JuMP "getvalue" suddenly very slow

I’m using JuMP with a fairly large model (the largest component is a dict of @NLexpressions of size 10,254,747).

Usually this works fine, and JuMP performs well. Recently, I’ve tried to do a ‘second stage’ optimization in which I extract the optimal values of these expressions, do some simple computations with them and create a new objective function using the computed values.

When I try to extract the expressions at the optimum from the first run, however, the program seems to take forever or get stuck or something.
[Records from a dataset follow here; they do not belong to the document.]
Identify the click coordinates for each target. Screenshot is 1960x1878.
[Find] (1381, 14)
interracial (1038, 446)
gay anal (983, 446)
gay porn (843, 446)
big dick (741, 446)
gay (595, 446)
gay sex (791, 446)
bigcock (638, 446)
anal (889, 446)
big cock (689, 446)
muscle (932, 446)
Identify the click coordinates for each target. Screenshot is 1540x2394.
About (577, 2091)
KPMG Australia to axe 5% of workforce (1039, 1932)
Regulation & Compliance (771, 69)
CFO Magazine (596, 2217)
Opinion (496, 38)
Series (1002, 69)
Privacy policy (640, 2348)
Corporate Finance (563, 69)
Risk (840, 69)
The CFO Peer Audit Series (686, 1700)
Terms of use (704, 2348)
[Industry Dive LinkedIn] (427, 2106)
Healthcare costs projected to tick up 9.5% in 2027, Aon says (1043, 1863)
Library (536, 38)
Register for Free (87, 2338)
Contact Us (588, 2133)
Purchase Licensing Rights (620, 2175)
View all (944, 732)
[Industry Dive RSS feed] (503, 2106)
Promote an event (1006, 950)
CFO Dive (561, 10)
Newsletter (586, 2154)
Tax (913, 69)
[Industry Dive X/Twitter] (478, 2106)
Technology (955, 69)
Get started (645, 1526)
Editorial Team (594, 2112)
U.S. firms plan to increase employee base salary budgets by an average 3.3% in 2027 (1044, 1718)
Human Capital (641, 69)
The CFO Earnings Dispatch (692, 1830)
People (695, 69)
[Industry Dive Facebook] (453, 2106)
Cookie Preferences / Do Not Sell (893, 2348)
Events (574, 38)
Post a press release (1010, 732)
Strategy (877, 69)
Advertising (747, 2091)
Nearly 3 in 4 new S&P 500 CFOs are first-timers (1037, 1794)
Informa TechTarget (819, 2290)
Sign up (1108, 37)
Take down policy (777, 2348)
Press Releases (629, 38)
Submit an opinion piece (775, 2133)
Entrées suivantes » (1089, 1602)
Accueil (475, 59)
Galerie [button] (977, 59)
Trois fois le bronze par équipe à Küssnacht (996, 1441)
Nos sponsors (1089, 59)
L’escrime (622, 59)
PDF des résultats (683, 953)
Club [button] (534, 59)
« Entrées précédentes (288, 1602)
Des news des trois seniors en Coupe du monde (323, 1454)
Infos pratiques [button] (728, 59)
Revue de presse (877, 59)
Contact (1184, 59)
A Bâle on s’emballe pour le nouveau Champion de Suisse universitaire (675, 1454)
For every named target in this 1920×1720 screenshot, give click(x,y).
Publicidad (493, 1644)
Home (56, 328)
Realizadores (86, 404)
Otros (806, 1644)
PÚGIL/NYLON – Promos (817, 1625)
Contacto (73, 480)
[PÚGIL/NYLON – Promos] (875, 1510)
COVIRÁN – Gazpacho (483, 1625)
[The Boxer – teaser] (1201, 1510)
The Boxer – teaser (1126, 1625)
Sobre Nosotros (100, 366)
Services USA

After that (and after restarting julia and my computer entirely) getvalue() in general seems to be super super slow. Things that used to take milliseconds take multiple seconds and it adds up.

Is there some caching issue that could be causing this? There must be something…

The code I’m using is attached. It’s long and has lots of components, so I’ll highlight the important parts:
The @NLexpression I was referring to is defined on lines 152-156

@NLexpression(
        m,
        nu[auc in auction_arr, n in 1:auc.num_bidders,  t=1:auc.T],
        (auc.bidders[n].b_data[t] - (alpha[auc,n]*auc.optb_denom[t]) - (auc.optb_num_main[t]*inv_gamma[auc.project_type_id]) - auc.optb_num_coeff[t]*auc.bidders[n].score)
)

My attempt to extract it is on lines 269-272:

nu_dict = Dict{Any, Any}()
for auc in auction_arr, n in 1:auc.num_bidders, t=1:auc.T
    nu_dict[auc.bidders[n]] = [getvalue(nu[auc, n ,t]) for t = 1:auc.T]
end

I realize that my code isn’t written to maximally optimize speed or RAM, but I’m surprised that it freezes julia entirely. And I’m extra confused as to why the effect seems to persist after I restart julia… Any help would very much appreciated.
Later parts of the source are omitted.